17 September 2024

Archive for February, 2010

Flotsam

Sunday, February 28th, 2010
Juvenile herring gull, Rockland Breakwater, Rockland, Maine, 28 February 2010.

Juvenile herring gull.

Woke up. Lay in bed. Listened to crows.

The nearest crow gave out a common call, in my experience: two caws, a pause, and two more caws—like five caws with the middle one missing. It called this continually, waiting between calls for the reply of another crow at some distance away. The other crow gave out the long, low, guttural caw that everyone’s heard. Usually in pairs. Then I heard a third, calling rapidfire:Cah-cah-cah! Cah-cah-cah-cah-cah!

Herring gull, Rockland Breakwater, Rockland, Maine, 28 February 2010.

Herring gull.

Perhaps most humans think of crows as noisy, scavenging, ominous birds. Maybe curious, or annoying, or just—there. I think of them with perpetual fascination. If you pay attention to crows you’ll notice very quickly how smart they are. Then you’ll start recognizing their many calls and squawks and growls. Crows have a complex language.

But I still can’t decipher it, so I got up, showered, had breakfast, went about my usual morning routine to the sweet strains of the love song of the resident tufted titmouse out back.

The morning turned sunny early, and the air turned warm. I happened to notice that the daffodils lining my stone wall have two- to four-inch shoots already. The day felt positively springlike, in some crazy, out-of-kilter way. If you were somehow plunked down here today with no memory of the past nor expectation of the future, you’d swear it was early spring.

But it’s still February. Late today I chose to walk the breakwater. It’d clouded up again by then and gotten chilly. In fact, when walked out to the truck, some light rain had begun to spatter down. Well, a little rain wouldn’t stop me.

It’s stopped drizzling by the time I reached the breakwater parking lot. The tide was near dead low.

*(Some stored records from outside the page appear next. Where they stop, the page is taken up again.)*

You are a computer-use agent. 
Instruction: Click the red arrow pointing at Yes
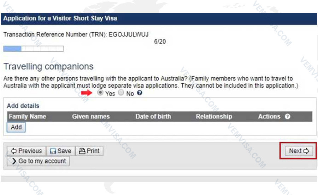pyautogui.click(x=86, y=93)
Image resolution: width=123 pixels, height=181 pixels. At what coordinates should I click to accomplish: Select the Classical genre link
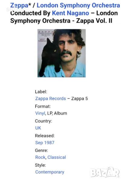coord(57,157)
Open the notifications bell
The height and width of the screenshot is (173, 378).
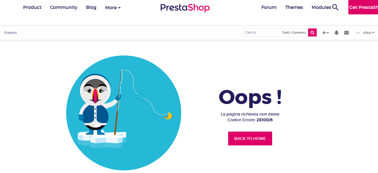pos(336,32)
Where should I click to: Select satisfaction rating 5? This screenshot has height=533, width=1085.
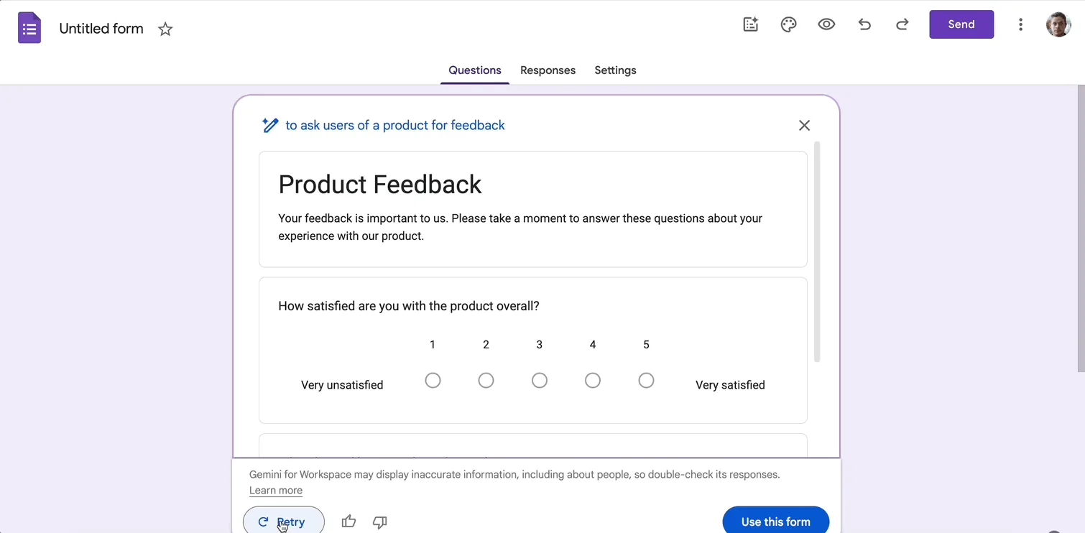(646, 380)
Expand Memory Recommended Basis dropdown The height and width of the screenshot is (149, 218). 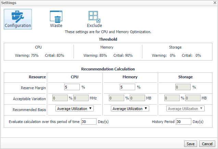point(130,109)
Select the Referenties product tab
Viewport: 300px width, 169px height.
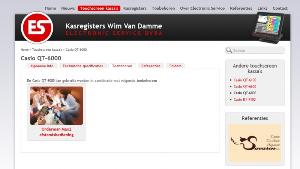coord(151,66)
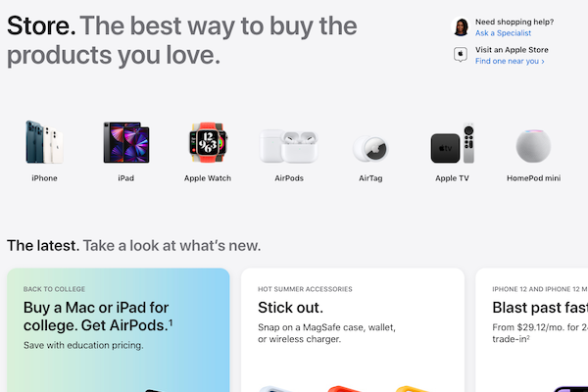Click the HomePod mini text label
This screenshot has height=392, width=588.
point(534,178)
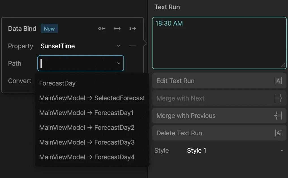Viewport: 288px width, 178px height.
Task: Click the text area resize handle
Action: (x=283, y=65)
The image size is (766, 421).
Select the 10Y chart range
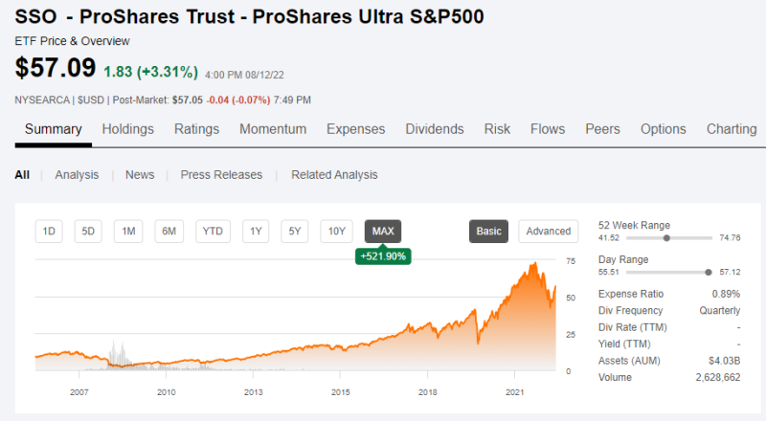pyautogui.click(x=336, y=231)
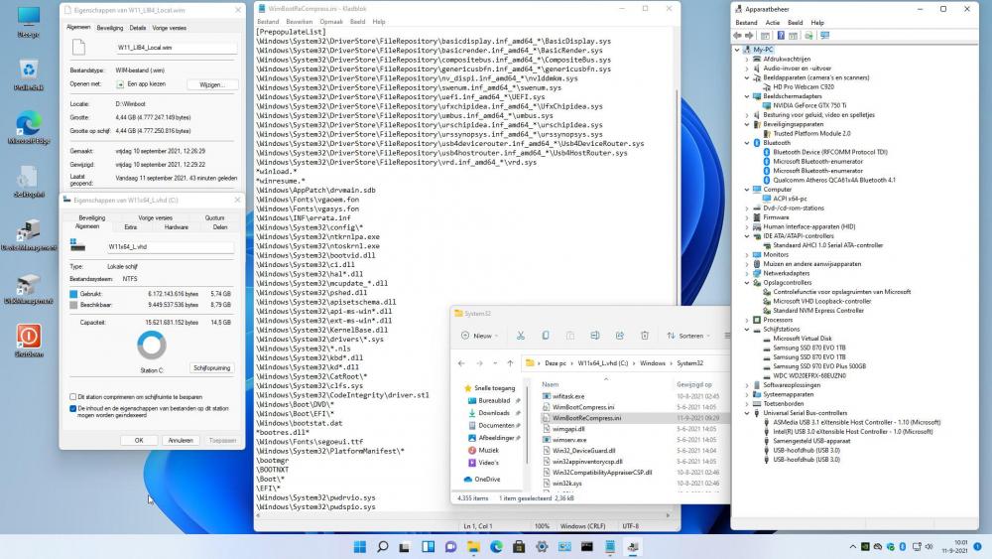Select the ShutDown desktop icon
This screenshot has height=559, width=992.
(x=28, y=339)
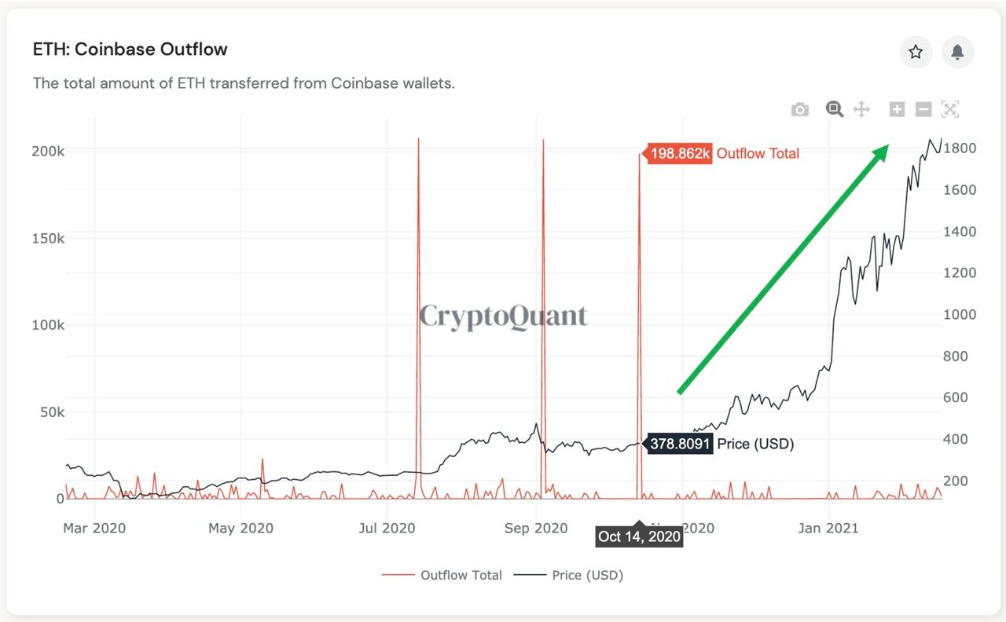Select the box zoom tool
The image size is (1006, 622).
pyautogui.click(x=835, y=109)
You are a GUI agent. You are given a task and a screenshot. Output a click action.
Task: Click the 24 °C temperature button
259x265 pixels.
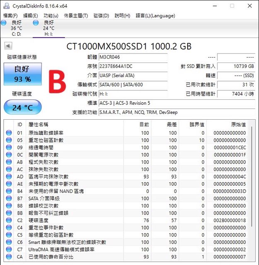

I saw pairs of red-breasted mergansers, a raft of eiders, a common loon, a great black-backed gull. Plenty of herring gulls, of course, and at least one ring-billed. The wind was whipping in from the northeast, but not too bad. The most notable part of the walk, to me, were the piles of seaweed and chunks of waterlogged driftwood littering the granite stones. I walked out there the day after the big recent storm and didn’t see anything like that. Perhaps the storm loosened things up, and a following high tide rolled the flotsam over the surface—flotsam that included at least two wayward lobster traps.

About half-way out, I saw a little flock of long-tailed ducks headed out to the islands, as they do at the end of the day. Then it began to rain. I felt the rain on my back at first, then felt the dampness on the backs of my calves. Returning, the rain increased—as did the headwind. I doubted I’d use my binocs or camera in such weather and so decided to count my paces instead. The rain and wind were cold and thrilling. Not comfortable exactly, but they made me feel alive.

From the lighthouse it took me 1,679 paces to reach the shore again.

Today’s List

American crow
Tufted titmouse
Herring gull
Ring-billed gull
Great black-backed gull
Mallard
Red-breasted merganser
Common eider
Common loon
Long-tailed duck

Tick check

Saturday, February 27th, 2010

Following an intensely satisfying walk along the Beech Hill trails today, I hopped into my pickup and noticed a couple small mud spatters on the front of my jeans. I flicked at them with my fingers, but they didn’t smudge or vanish or change in any way. So I plucked at them—and still they didn’t come off.

That’s when I realized they were ticks.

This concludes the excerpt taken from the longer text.